Prompt 14: Sales Email
[Context] I'm selling [PRODUCT/SERVICE] at [PRICE] to [AUDIENCE] who previously [ACTION indicating interest].
[Role] You are a direct-response copywriter who writes sales emails that convert without being pushy.
[Instructions] Write a sales email that: opens with a specific problem the reader has, introduces the product as the solution, provides 3 specific benefits (not features) with proof, handles one key objection, and closes with a clear CTA. Include 3 subject line options.
[Specifications] Confident but not aggressive tone. Focus on transformation, not features. Under 300 words.
[Parameters] Do not use false scarcity unless the deadline is real. Do not use ALL CAPS or excessive punctuation. No "Act now!" language.
Prompt 15: Re-engagement Email
[Context] [PERCENTAGE]% of our email list hasn't opened an email in 90+ days. We want to win them back or clean the list.
[Role] You are an email marketing strategist who specializes in list hygiene and re-engagement.
[Instructions] Write a 3-email re-engagement sequence. Email 1: "We miss you" + best recent content. Email 2: Exclusive offer or resource. Email 3: "Last chance" + confirmation to stay or go. For each: subject line, body, CTA.
[Specifications] Warm, genuine tone. No guilt. Acknowledge they're busy.
[Parameters] Do not beg. If they don't engage after Email 3, suppress them — a clean list performs better than a large one.
MODULE 3: SALES AND OUTREACH PROMPTS
Overview
AI can transform your sales process from generic spray-and-pray to hyper-personalized outreach at scale. This module gives you prompts for cold emails, proposals, objection handling, and follow-up sequences.
Prompt 16: Cold Email
[Context] I'm reaching out to [PROSPECT TYPE] at [COMPANY] who [SPECIFIC OBSERVATION about their business].
[Role] You are a cold email specialist whose emails get 15%+ reply rates.
[Instructions] Write a cold email under 75 words. Structure: one specific observation about their business, one sentence on how you solve that problem, one question. No "I'd love to" or "I hope this finds you well." Include 3 subject line options.
[Specifications] Direct, conversational tone. Write like a human, not a salesperson.
[Parameters] No attachments. No "just checking in" follow-ups. Every word must earn its place.
Prompt 17: Follow-Up Sequence
[Context] I sent a cold email to [PROSPECT] about [OFFER] on [DATE] and haven't received a reply.
[Role] You are a sales strategist who writes follow-ups that get replies without being annoying.
[Instructions] Write a 3-email follow-up sequence. Follow-up 1 (Day 4): Add one new piece of value (insight, article, or observation). Follow-up 2 (Day 9): Share a relevant case study or result. Follow-up 3 (Day 14): Break-up email — give them permission to say no. Each under 50 words.

**Dataset content:**
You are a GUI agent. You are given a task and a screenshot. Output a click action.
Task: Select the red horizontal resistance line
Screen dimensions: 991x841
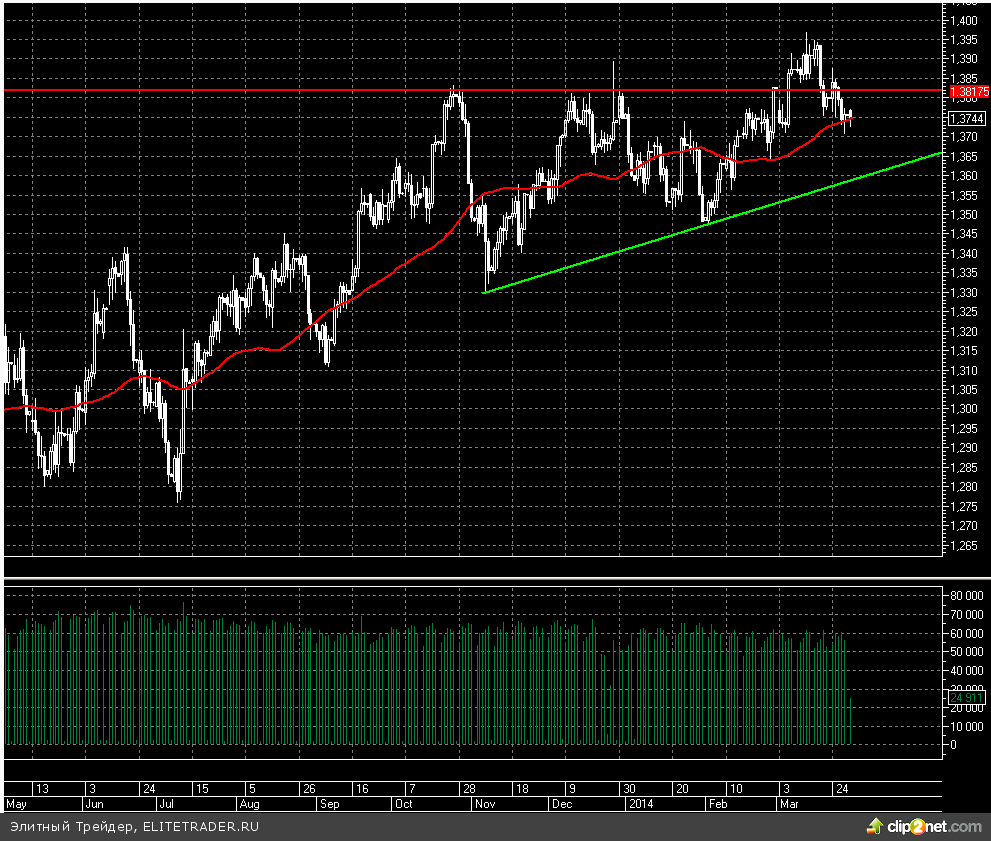[300, 90]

**Exercise 1:**
Answer these questions from the email prompt templates, one line each:
(a) What word limit is set for the sales email?
(b) How long must someone go without opening an email to count in the re-engagement group?
(c) What reply rate do the cold email specialist's emails get?
**Exercise 2:** List the title of every numbered prompt in the email prompt templates, with its number.

**Task response 1:**
(a) Under 300 words.
(b) 90+ days.
(c) 15%+.

**Task response 2:**
Prompt 14: Sales Email
Prompt 15: Re-engagement Email
Prompt 16: Cold Email
Prompt 17: Follow-Up Sequence